Well, this is a first, for me at any rate. I’ve been going to shows for years (I mean: decades) and it’s the only time ever I have teared up watching one. I was always one of those people who could never imagine getting misty-eyed at a fashion show; I wasn’t sure that anyone actually could. Yet here we are, sitting on a chilly Berlin Sunday evening at GmbH, the label designed by Benjamin Huseby and Serhat Isik, and the welling up had begun. A runway review might not be the correct place for a confession, but maybe it is when it’s a runway show that’s making you confess.
It might be a little hard to understand, as you scroll through the images of Huseby and Isik’s powerful show, exactly why it could elicit such a strong response. The clothes are clearly terrific. They included a strong tailored noir-ish silhouette of leanly tailored suiting, a nimbus cloud of white gazar floating around the neck, or a swathe of ivory or black fake fur draped around the shoulders—nods to ‘glamour’ at odds with the phenomenal chunky ankle boots featuring exaggerated square toes. Oversized cabans were paired with ultra-long, lanky front-zippered leather waders. The sportif voluminous bombers with a bit of a 1980s Claude Montana vibe about them that were worn over track pants. And, towards the close of the show, a couple of sweaters came out emblazoned with the motto ‘Refuse TO TRADE WITH THE ENEMY.’ Those words, incidentally, were uttered by Isik’s father, a Turkish immigrant to Norway, and they carry an absolute charge to them, particularly right here, right now.

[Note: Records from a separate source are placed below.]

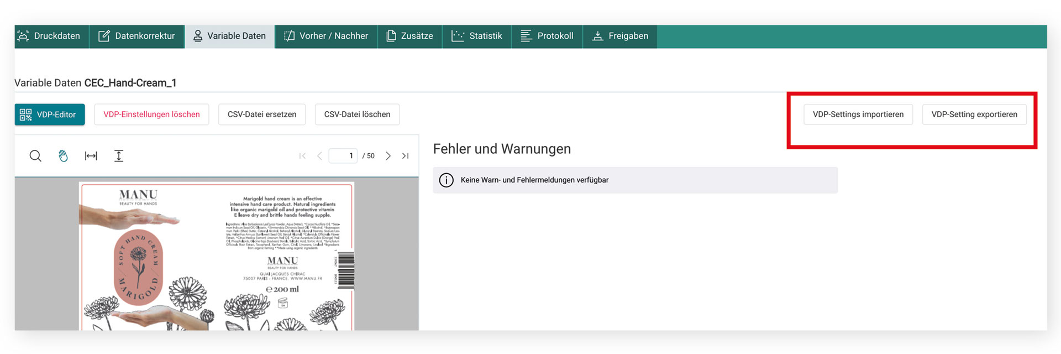Fit preview to width

pyautogui.click(x=91, y=156)
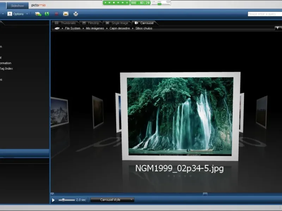Open the Slideshow tab

pos(17,6)
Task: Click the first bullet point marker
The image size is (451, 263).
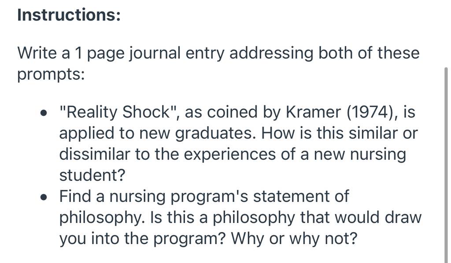Action: point(44,113)
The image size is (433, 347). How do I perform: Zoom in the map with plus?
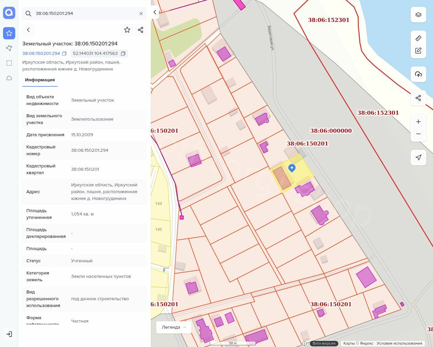point(418,122)
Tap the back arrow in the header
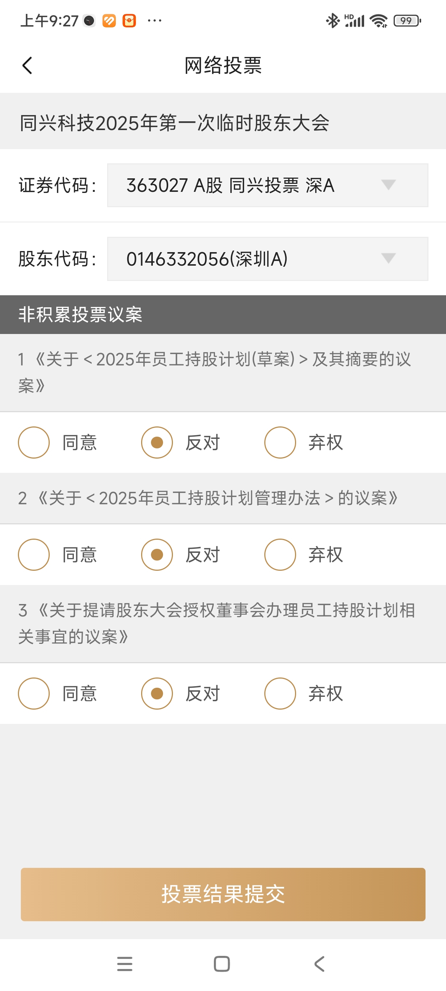The width and height of the screenshot is (446, 991). [x=27, y=65]
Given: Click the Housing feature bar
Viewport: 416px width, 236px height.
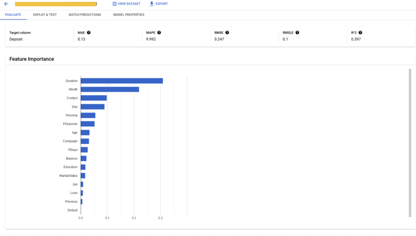Looking at the screenshot, I should coord(88,115).
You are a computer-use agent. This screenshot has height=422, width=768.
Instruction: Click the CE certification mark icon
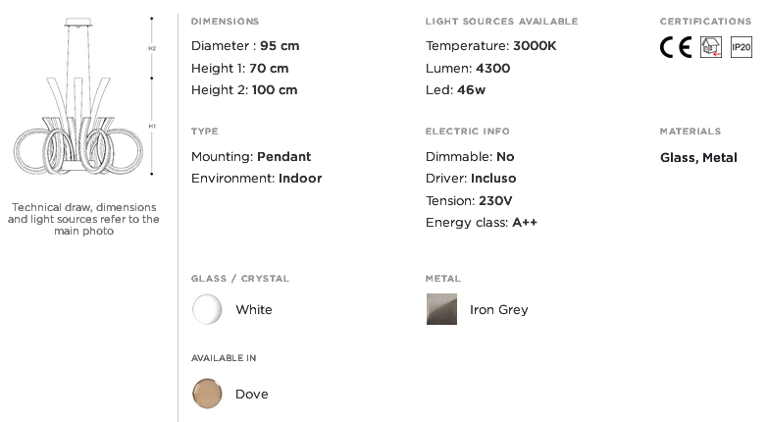(x=676, y=47)

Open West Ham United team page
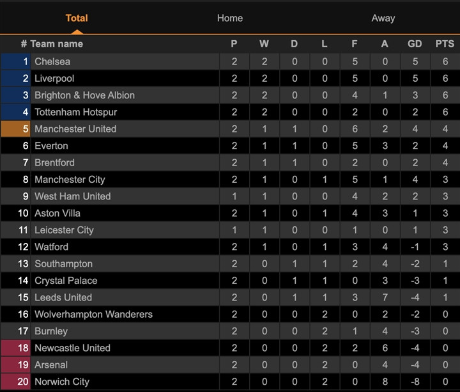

That’s where the heartfelt stirrings of this collection were centered: That its act of creation was so deeply rooted in the personal landscapes of Isik and Huseby, designers whose political activism is integral to what they do. With their fall 2025, there was
a drawing inwards to find the way forward; a response to the dreadful places and situations we currently find ourselves in. They created it by reconnecting with work they’d done during the lockdown and never realized; by looking at the dignity and elegance of how their own fathers dressed, often as a bulwark to difficult times or to underscore their absolute sense of self worth; and, an introspective reconnecting with the work of the 20th century modernist Norwegian poet Gunvor Hofmo, whose haunting poem From Another Reality provided the title of Huseby and Isik’s collection. (On every seat was a small booklet that set much of this out in exacting detail.)
Halfway through the show, between a soundtrack of the work of Estonian composer Arvo Part and Gorecki’s Symphony No 3 (not to mention a finale of Kate Bush’s “Under Ice”), Hofmo’s voice plaintively intoned the poem and you could feel the mood shifting in the room; a momentary focusing away from the show and out into the bigger world outside. Given the constant shockwaves coming at us, this GmbH collection felt like a mature, thoughtful, and emotionally resonant way to face where we find ourselves now; there was no paralysis brought on by fear. They themselves questioned what they’re doing, how working as designers, or making fashion, could respond to the present. Yet respond we must, and Huseby and Isik’s idea to go deep inside, regroup, and remember to figure out what to do and where to go next, was driven by sheer emotion—and was just as emotive (and inspiring) to watch.